There are great examples of positive collaboration: the underlying technical specifications of radio networks for one, roaming charging (the system, if perhaps not the principle ... ), SMS, emergency communications etc. etc. 

So it can happen and I believe it will. You highlight three of the strongest current trends: contacless point of sale payment, mobile billing payment and mobile money transfer. I would add mobile money merchant payments to that list.

The opportunity is to expand each category and link them for a seamless user and merchant experience, with a common interface and requirements, low transaction costs and trusted, reliable national and international settlement.

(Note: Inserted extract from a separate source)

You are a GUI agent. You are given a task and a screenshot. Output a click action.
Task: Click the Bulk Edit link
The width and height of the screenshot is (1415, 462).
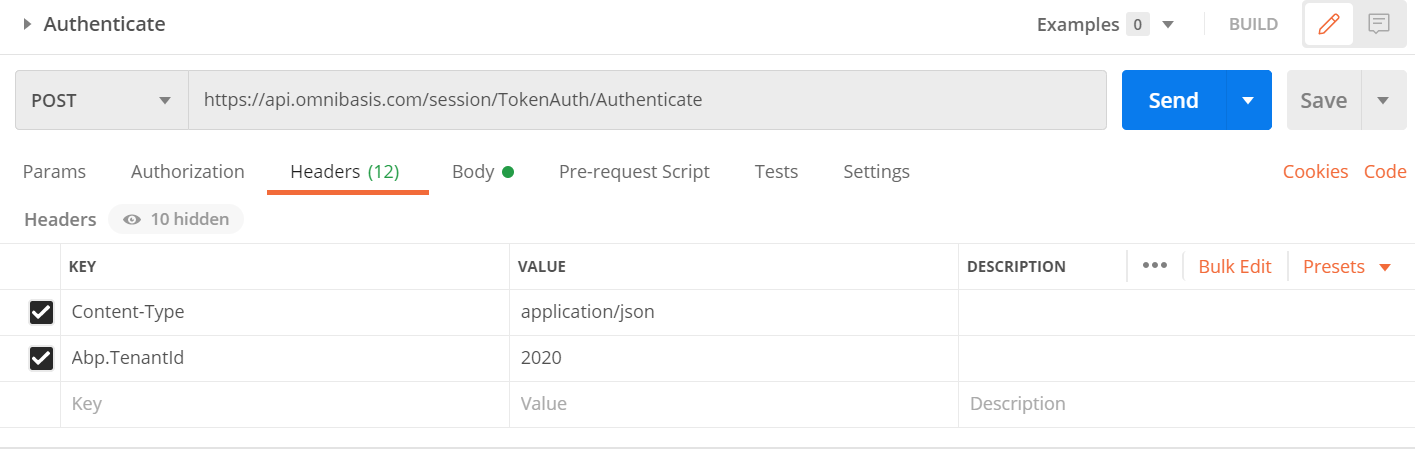[x=1234, y=266]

It will happen, I believe, because of partnerships like those between carriers and Fortumo.

Tim Carter

MordyK 6/23/2015 | 3:15:46 PM
Carriers and value capture Tim,

Carrier's are notoriously difficult to work with, and getting them to create a universal system for payments is a nearly impossible task.

In an alternate universe where carriers were flexible and willing to chase opportunities, I could envision them creating and cross-interface micro-payments network with elements of Hong Kong's octopus card for the physical world and Boku for the mobile component, along with some elements from Africa's payment market peer-2-peer and other elements.

IMO this would be killer for carriers.